Charcot-Marie-Tooth (CMT) is one of the most common hereditary neurological diseases and is divided into different subtypes (CMT1, CMT2, CMT4, CMTX, etc.), each with different modes of inheritance, age of onset of the symptoms and severity as well as variable disease progression.
CMT constitutes a broad group of diseases caused by mutations in several genes that regulate normal functioning of peripheral nerves. A typical feature of the disease is loss of muscle tissue and touch sensation, mainly in the legs but at an advanced stage is also manifested in the upper extremities.
Due to the significant genetic heterogeneity of the disease (>30 genes implicated) but also because of the many clinical sub-types of the disease, which share many common clinical symptoms, genetic testing of patients is often impractical through conventional single-gene testing.
This is particularly true for patients who have tested negative for the relatively frequent types CMT1A and CMTX, where further genetic testing is a diagnostic odyssey. In these patients there are typically no informative criteria to guide towards a specific gene to be tested.
Nevertheless, family planning but also the prognosis often require a specific genetic diagnosis of the disease type and possible treatment options depend on the knowledge of the underlying genetic causes of the CMT patient.
Recognizing these important diagnostic limitations and in an order to contribute positively towards a solution, InterGenetics has developed and offers an NGS panel for the genomic analysis of 42 genes, which we now know to be associated with all known types of Charcot-Marie-Tooth disease and related neuropathies, irrespective of the mode of inheritance.
| AARS | ARHGEF10 | COX6A1 | CTDP1 | DHTKD1 | DNAJB2 | DNM2 | DYNC1H1 | EGR2 |
| FGD4 | FIG4 | GAN | GARS | GDAP1 | GJB1 | HK1 | HSPB1 | HSPB8 |
| IGHMBP2 | KARS | KIF1B | LITAF | LMNA | LRSAM1 | MARS | MED25 | MFN2 |
| MPZ | MTMR2 | NDRG1 | NEFL | PLEKHG5 | PMP22 | PRPS1 | PRX | RAB7A |
| SBF2 | SH3TC2 | SLC12A6 | TRIM2 | TRPV4 | YARS |
We perform DNA sequence analysis, via Next Generation Sequencing (NGS) on a Genome Analyzer – Ion Proton platform, of all exons and intron-exon junctions/splice sites of the 42 genes, allowing us to detect >98% of all pathogenic mutations of the genes through the use of specially developed bioinformatics tools.
Where possible and/or necessary, we carry out additional MLPA analysis in order to detect deletions/duplications of the genes (please consult the final test report).

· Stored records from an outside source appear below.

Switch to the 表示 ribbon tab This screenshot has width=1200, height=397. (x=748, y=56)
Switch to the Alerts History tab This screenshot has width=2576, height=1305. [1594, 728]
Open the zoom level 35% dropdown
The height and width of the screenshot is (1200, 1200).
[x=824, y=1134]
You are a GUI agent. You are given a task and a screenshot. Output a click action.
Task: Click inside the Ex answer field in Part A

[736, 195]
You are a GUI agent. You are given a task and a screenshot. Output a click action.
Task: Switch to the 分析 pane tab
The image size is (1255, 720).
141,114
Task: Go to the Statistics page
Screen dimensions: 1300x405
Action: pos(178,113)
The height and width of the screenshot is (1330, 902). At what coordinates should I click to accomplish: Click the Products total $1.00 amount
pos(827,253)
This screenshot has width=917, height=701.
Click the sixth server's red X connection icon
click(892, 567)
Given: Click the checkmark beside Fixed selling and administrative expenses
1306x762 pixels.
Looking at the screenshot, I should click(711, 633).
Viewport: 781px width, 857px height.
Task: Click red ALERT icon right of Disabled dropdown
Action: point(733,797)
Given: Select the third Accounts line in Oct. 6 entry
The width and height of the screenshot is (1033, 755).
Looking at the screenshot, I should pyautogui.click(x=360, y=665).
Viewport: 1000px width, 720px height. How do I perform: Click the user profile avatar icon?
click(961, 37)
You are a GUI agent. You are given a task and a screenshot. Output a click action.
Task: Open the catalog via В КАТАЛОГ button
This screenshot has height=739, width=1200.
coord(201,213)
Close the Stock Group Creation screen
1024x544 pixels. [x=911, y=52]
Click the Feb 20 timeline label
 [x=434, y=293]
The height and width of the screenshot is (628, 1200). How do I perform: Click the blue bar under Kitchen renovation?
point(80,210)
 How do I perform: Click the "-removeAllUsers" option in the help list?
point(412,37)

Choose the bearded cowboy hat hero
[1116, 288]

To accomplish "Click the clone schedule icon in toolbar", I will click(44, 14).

The test is highly sensitive and complex, so it is necessary that the results are assessed by a specialized team of clinical and molecular geneticists, in order to ensure safe and reliable testing.
Proper clinical genetic assessment and genetic counseling, both before and after testing, is essential in order to determine the optimum testing strategy and also to communicate properly the concepts of pathological and normal.